犬と熊編 3rd-contact
3rd-contact
深まる仲
「なぁー顔見してぇやぁ〜」
「やだ」
白鳥さんとの仲直りの翌日、俺は窮地に陥っていた。
「なぁ笑ったりせんからさぁ見してぇやぁ」
昨日、白鳥さんに言われた通りにカラコンを外してきた。
すると、登校中は周囲からは奇異の目で見られ、篠田には知らない人扱いされたのだ。
「もうぜってーカラコン外さねぇ」
「えぇー!!なんでなんで!それやったら1回くらいは見して!」
「ぜってー顔もあげねー」
「頑なやなぁ……」
机に突っ伏して断固拒否の構えを撮ると、困り果てた白鳥さんの声を聞く。
良心が痛むが、仕方ない。
「史くん……」
「うおぁ!」
耳元で名前呼ばれた……!
鼓動が高鳴り、顔が火照る。
俺ってここまで女子に免疫なかったのか。
それと同時に顔を上げてしまい、コンプレックスが顕になる。
「わぁ……」
絶対笑われる。
これは終わった。
「綺麗……」
笑われ……。
ん?
綺麗?
いま、綺麗って言った?
「海堂くんサイコーやん!めっちゃかっこいい!」
「へ?いや、ん?かっこいい?」
「うん、かっこいい!やっぱそっちの方がええで!」
予想外の反応に、赤面のままフリーズしてしまう。
かっこいい?
まさか、ただのお世辞だろう。
そんな俺の考えは、クラスメイトの反応により粉砕された。
「あれ、海堂くん?」
「まじ?!綺麗な目してるな」
「かっこよすぎでしょ」
「なんで隠してたんだろう?勿体ないな」
ちょっと待てちょっと待て!
これはどういうことなんだ?!
とうとう俺には理解ができなかった。
✲✲✲
まさか、ここまで破壊力があるとは思わなかった。
最初は少し興味本位で言ってみたのだけど、これは拝めてよかった。
周りのクラスメイトは海堂くんの美貌で騒ぎ立てている。
篠田くんと並んでも頷ける程の綺麗さに、女子からは黄色い声も聞こえてくるほどだ。
「なんで隠してたん?」
「いや、一度気持ち悪がられてな。
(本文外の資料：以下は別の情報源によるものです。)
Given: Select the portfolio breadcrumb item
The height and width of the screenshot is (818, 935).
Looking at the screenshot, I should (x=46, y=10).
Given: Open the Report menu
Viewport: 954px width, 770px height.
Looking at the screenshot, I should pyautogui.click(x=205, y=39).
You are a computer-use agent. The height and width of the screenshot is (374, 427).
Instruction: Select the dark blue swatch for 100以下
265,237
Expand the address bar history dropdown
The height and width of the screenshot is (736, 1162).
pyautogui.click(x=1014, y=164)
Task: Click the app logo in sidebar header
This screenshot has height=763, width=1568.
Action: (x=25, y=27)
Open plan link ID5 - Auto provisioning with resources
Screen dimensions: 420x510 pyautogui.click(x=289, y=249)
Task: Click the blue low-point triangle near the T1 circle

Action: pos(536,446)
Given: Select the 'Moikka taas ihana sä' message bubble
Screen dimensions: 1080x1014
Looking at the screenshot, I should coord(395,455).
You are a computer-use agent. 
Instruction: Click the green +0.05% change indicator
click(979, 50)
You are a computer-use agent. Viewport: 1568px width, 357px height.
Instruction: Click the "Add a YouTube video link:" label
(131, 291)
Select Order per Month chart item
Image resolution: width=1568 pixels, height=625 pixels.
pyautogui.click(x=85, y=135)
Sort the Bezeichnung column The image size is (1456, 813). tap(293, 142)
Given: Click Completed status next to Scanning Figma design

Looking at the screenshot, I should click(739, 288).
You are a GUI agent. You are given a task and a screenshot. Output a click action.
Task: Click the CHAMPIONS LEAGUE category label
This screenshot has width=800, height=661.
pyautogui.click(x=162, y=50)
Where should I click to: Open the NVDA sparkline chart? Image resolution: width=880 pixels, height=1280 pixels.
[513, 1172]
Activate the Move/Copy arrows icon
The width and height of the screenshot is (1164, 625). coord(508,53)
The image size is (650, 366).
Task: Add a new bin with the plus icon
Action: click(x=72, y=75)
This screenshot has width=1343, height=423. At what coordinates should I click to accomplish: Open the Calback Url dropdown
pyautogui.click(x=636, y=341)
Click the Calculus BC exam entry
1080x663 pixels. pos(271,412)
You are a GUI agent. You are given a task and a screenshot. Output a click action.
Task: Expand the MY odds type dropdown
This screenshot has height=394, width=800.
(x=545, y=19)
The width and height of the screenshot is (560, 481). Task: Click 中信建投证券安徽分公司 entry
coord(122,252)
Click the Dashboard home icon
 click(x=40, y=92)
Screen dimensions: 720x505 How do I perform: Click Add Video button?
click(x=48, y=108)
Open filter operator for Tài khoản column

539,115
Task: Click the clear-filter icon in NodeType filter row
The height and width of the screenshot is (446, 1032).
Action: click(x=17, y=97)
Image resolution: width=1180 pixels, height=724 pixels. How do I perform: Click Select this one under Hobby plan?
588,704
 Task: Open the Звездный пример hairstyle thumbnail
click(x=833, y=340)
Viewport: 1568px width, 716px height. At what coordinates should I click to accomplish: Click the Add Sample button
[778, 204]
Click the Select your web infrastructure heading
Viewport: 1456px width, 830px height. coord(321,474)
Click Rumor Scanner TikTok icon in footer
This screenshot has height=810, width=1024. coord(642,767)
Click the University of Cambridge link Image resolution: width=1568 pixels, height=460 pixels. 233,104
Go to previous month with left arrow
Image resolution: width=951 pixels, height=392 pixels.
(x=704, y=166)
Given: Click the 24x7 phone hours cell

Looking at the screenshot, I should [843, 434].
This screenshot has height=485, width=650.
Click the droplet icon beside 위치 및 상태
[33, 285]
それからカラコンで誤魔化してた」
「その子はきっとその目の良さがわかってないんやろ。それか嫉妬やな」
「嫉妬……?」
「そう、嫉妬や。その綺麗さにきっとヤキモチ妬いて煙がったんや。でも、その目は気持ち悪くなんかない、綺麗や。だから、もっと見せびらかしてもええねんで?」
「まさか、これが綺麗なわけない」
「もっと自信もって!それは海堂くんの武器や!」
ちょっと言い過ぎか?
や、でも、自信もってもらわな、これは勿体なすぎる。
「それじゃあ、まぁ、これからはこれで来てもいいかな……でも、一つだけ」
「ん?どしたん」
「あんまり調子乗って色仕掛けすんなよ。男子に狙われんぞ」
細かい気遣いもできて、やっぱりこの人と仲良くなって正解だったと思い直した。
「海堂くんにしかせーへんから大丈夫や!」
「いや、そういう問題じゃねぇんだけどな……」
そしてこれから、この美貌を眺められることを喜ばしくも思った。